Debug : Understanding Valgrind’s messages

Valgrind is a very useful debug tool, which happens to be already installed on EPITECH’s dump.

Introduction

What is Valgrind ?

Valgrind is an “instrumentation framework for building dynamic analysis tools”, according to Valgrind’s official documentation.

Valgrind comes with a bunch of tools, but in this page we will only focus on one of those tools : Memcheck.

Memcheck is a memory error detector. As such, it will detect and show you every memory error your code produces. It will also show you your program’s memory leaks.

How to use it ?

To use Valgrind to debug your program, you can simply add Valgrind in front of your program’s name and arguments. It should look like this

$ valgrind [valgrind\'s options] ./program [program\'s arguments]
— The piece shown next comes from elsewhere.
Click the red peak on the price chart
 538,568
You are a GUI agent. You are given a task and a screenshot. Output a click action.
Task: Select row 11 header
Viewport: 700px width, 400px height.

Valgrind will now lauch your program and report any error it detects.

Valgrind’s messages

Warning

Valgrind will give you more information about where your errors come from if your code has been compiled using GCC’s -g flag.

Invalid read/write

One of the most common errors you will encounter are invalid reads or writes.

Invalid write

First, let’s write a simple C program.

int main(void)
{
        char *str = malloc(sizeof(char) * 10);
        int i = 0;

        while (i < 15) {
                str[i] = '\0';
                i = i + 1;
        }
        free(str);
        return (0);
}

Yes, this code is absolutely useless, but still, let’s compile it then run it with valgrind.

$ gcc main.c -g
$ valgrind ./a.out
==18332== Memcheck, a memory error detector
==18332== Copyright (C) 2002-2017, and GNU GPL\'d, by Julian Seward et al.
==18332== Using Valgrind-3.13.0 and LibVEX; rerun with -h for copyright info
==18332== Command: ./a.out
==18332==
==18332== Invalid write of size 1
==18332==    at 0x400553: main (test.c:7)
==18332==  Address 0x521004a is 0 bytes after a block of size 10 alloc\'d
==18332==    at 0x4C2EB6B: malloc (vg_replace_malloc.c:299)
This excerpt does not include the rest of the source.